-- start The input --

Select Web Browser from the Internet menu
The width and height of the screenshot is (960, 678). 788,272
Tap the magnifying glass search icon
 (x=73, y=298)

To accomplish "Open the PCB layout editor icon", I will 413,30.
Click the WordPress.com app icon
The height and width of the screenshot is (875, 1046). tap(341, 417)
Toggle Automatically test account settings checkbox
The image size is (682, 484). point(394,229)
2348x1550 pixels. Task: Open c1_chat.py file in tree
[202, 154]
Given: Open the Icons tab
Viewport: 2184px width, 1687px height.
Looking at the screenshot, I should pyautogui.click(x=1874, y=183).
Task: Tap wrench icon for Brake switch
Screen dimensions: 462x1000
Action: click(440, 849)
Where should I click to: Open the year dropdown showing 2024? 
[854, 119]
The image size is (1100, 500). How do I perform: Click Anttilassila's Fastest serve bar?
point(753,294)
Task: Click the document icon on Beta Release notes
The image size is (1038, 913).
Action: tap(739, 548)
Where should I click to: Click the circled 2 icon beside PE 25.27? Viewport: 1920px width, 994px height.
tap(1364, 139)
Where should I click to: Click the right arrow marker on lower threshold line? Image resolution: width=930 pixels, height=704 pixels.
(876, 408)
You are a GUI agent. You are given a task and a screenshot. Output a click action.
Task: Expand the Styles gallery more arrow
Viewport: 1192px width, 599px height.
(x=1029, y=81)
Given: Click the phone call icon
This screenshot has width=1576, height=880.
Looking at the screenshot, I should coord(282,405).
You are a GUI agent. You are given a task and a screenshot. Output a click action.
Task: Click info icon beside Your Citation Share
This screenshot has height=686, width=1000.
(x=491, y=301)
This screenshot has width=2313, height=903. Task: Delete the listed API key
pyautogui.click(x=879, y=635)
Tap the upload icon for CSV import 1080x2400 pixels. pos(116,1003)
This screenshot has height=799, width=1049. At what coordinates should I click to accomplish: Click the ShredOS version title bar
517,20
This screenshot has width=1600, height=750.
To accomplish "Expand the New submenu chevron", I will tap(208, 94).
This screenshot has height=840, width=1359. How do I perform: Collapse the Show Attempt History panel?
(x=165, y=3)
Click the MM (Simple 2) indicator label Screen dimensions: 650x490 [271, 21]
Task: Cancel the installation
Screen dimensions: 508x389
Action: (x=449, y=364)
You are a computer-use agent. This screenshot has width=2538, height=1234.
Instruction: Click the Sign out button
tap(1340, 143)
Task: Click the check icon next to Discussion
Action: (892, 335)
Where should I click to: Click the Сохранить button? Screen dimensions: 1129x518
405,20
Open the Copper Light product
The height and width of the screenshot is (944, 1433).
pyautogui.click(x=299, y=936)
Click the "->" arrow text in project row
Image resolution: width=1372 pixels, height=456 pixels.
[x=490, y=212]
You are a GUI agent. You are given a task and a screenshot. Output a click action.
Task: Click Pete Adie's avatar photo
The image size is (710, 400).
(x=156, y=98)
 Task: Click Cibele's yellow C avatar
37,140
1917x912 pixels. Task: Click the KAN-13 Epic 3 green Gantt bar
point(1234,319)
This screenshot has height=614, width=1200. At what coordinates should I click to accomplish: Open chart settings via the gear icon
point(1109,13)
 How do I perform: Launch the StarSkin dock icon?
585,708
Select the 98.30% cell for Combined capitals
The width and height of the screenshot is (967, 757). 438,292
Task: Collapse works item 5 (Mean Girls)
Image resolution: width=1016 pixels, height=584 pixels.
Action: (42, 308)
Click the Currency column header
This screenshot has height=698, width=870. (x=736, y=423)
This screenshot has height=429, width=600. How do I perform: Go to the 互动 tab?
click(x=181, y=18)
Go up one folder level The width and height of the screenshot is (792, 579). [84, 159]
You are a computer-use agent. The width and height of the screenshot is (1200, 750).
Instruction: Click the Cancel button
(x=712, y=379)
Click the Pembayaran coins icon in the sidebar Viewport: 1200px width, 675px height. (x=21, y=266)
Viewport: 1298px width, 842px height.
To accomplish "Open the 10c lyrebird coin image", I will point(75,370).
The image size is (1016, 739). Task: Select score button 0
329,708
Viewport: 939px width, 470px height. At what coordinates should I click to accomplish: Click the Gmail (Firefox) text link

-- end The input --

Gather every line above that contains the string "avatar", copying each one in full. Case counts.

Task: Click Pete Adie's avatar photo
 Task: Click Cibele's yellow C avatar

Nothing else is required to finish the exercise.